HOW TO COMPLETE THIS TASK:
After locating the line that contains "The height and", quote it and all lines after it through the end of the entries, and nothing more. Pictures stay out.

LISTED RECORDS:
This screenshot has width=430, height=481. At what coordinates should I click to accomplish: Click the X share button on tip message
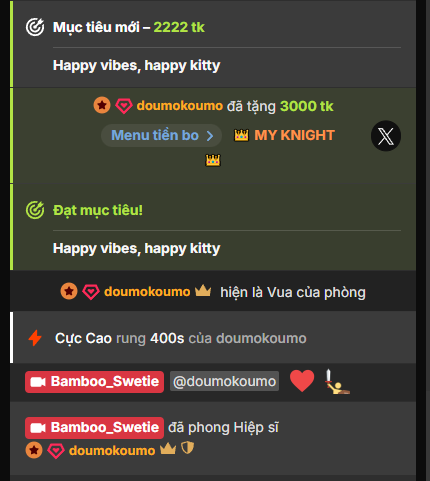[x=386, y=136]
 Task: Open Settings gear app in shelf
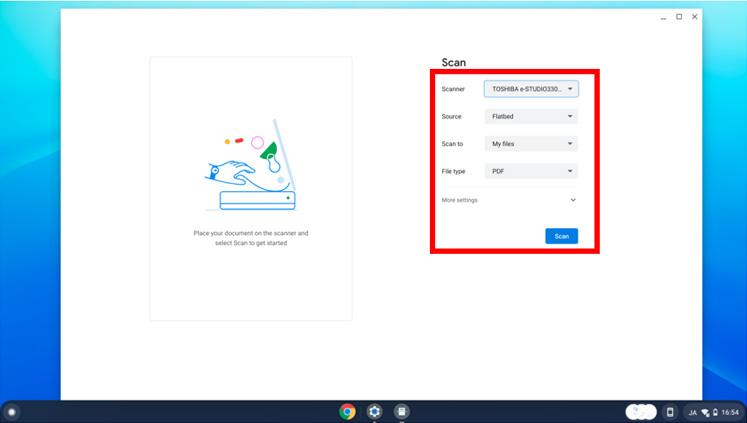coord(374,411)

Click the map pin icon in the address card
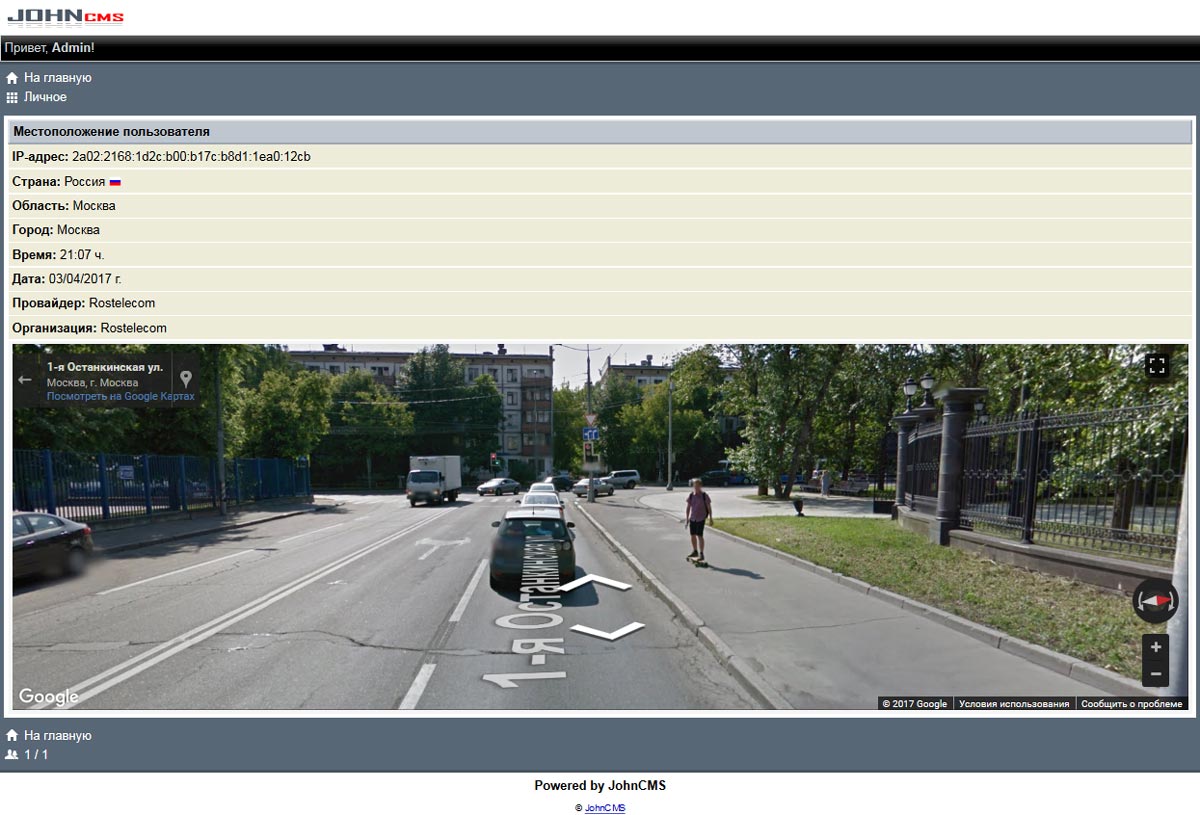[185, 379]
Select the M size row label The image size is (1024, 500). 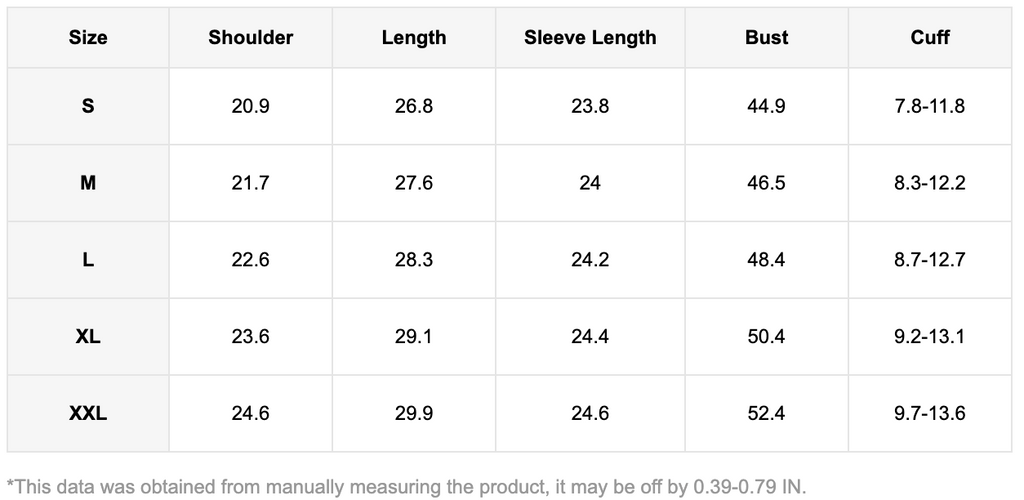(88, 183)
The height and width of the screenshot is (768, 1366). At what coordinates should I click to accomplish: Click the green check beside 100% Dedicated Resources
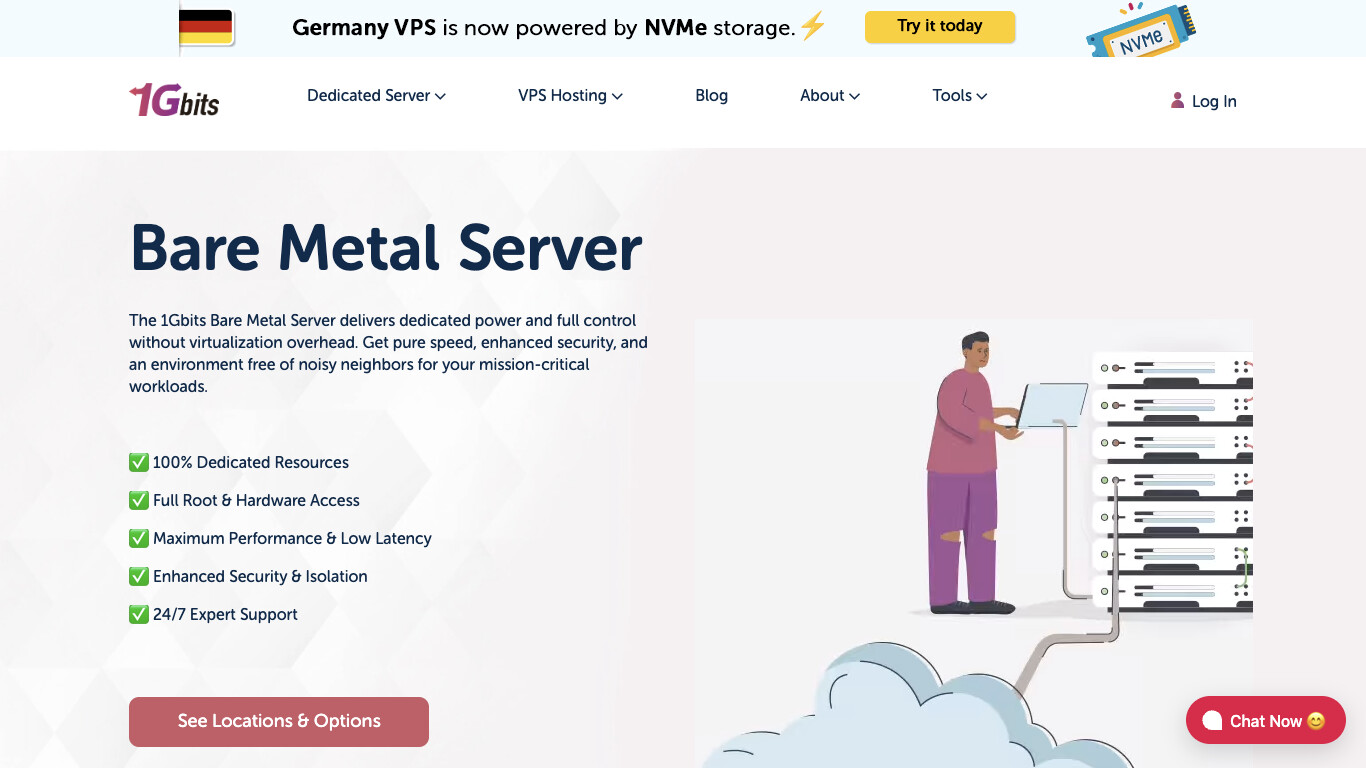tap(139, 462)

SOLUTION TO THIS TASK:
The height and width of the screenshot is (768, 1366). At what coordinates should I click to accomplish: Click the green check beside 100% Dedicated Resources
tap(139, 462)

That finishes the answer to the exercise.